The S&P 500 is approximately 15 per cent below its all-time high. However, there is approximately $250 billion US high yield bonds trading at less than 70 per cent of the amount they originally borrowed from investors. Corporate default rates are rising from 2 per cent over the last twelve months ending December 2020 and are now approximately 4-5 per cent. In excess of 30 per cent of US levered loans (typically, secured debt which is senior in a company’s capital structure) have been downgraded vs. their previous peak of 24 per cent at 2009. The current pressures on the US and global economy are also impacting municipalities and local governments who will face meaningfully lower revenues. As a result, investors need active managers who have experience of dealing with these challenges rather than passive funds which will not make the distinction between the relative winners and losers in terms of real estate or housing related securities which are more at-risk than essential service bonds. 

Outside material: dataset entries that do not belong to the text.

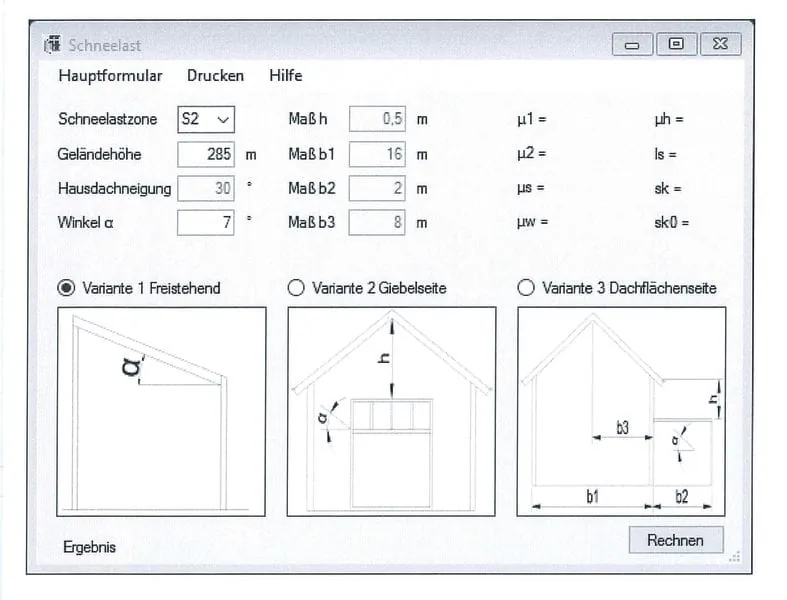Open the Hilfe menu

pyautogui.click(x=285, y=76)
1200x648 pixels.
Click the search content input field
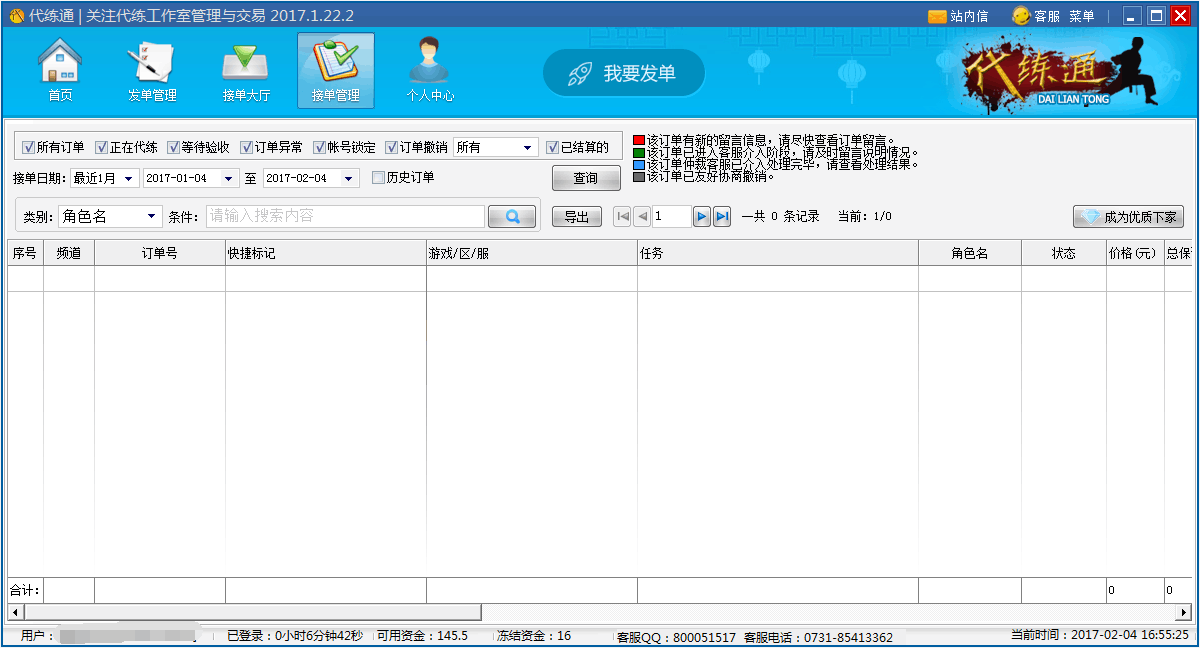[x=345, y=216]
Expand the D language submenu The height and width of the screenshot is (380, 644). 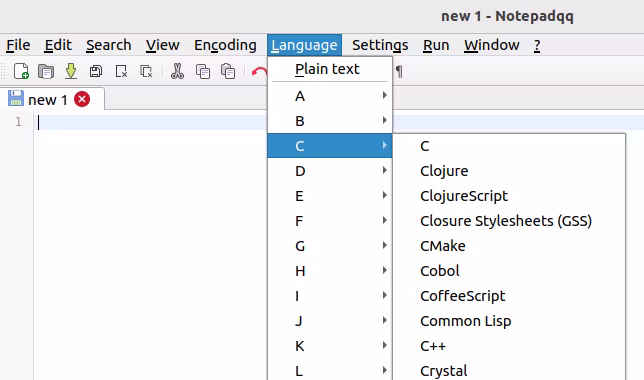330,170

Many investors are tempted now to passively invest in small capitalization stocks with the Russell 2000 Index (R2K) YTD performance down more than 2 times the S&P 500. However, relative price performance is only one of many necessary considerations and in fact may be the least important. We recommend that investors also focus on other key metrics including sector weights, profitability potential, valuation and financial health. Small-cap equities are underweight technology relative to the S&P 500 and are instead meaningfully exposed to cyclical sectors like financials, energy and REITs. Small cap earnings quality is generally speaking much lower than larger cap stocks where approximately 40 per cent of the R2000 has negative earnings. Consensus earnings forecasts anticipate a contraction in earnings putting upward pressure on small cap valuations which are already expensive relative to its history and larger cap peers.

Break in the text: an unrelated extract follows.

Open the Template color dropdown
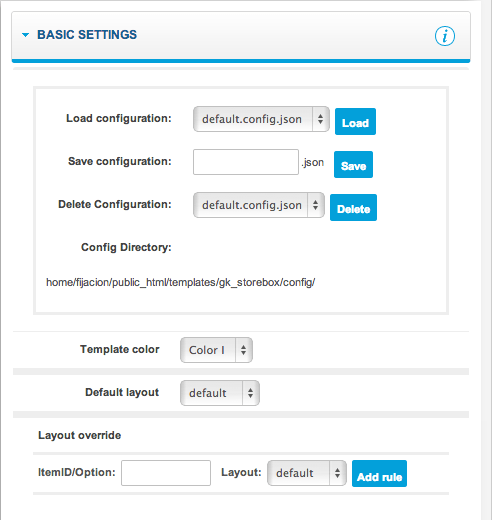 [216, 350]
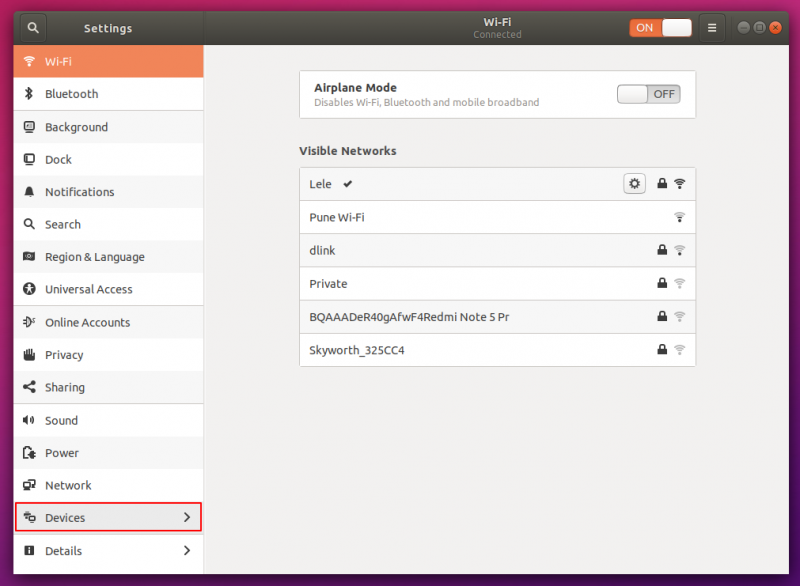Viewport: 800px width, 586px height.
Task: Select Region & Language in sidebar
Action: (x=94, y=257)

Finally, the small cap index is highly leveraged with an average Net Debt/EBITDA ratio of about 3 times the size of companies in the S&P 500. Looking forward, we anticipate elevated uncertainty and this suggests the most prudent course of action is investing with proven active managers. Investors must remain patient and there are substantial opportunities today in small cap equities but a passive approach to invest in the good, bad and ugly is unwise. 

These are only a handful of examples to support the need for actively managed strategies where they can broaden the opportunity set available to investors, mitigate risk and drive notable investment outcomes over longer time horizons by enabling investors to participate more fully in the market upside and help to mitigate sharing in all the downside.  In sum, a rigorous manager selection process that combines quantitative analysis and judgement matters and helps to drive results.

Ultimately, there will be greater clarity than we have at present with respect to the impact of the unprecedented monetary and fiscal stimulus plans to bridge the global economy to the other side of this health crisis. Many investors are hopeful, that these policies will be broad enough to raise entire industries and support passive sector investments. We recommend that -  rather than passively relying on hope - investors actively choose advisors with an investment office that has intense focus, process and patience to persevere and guide portfolios over the long term.

Finally, a reminder: the very act of constructing investment portfolio solutions includes prudent asset allocation and rigorous manager selection which is an act of active management. Recognizing that the essence of portfolio management is the activity of paying attention is the first step in accepting that the correct answer to the question of “Are you an active or passive investor?” is “Yes”.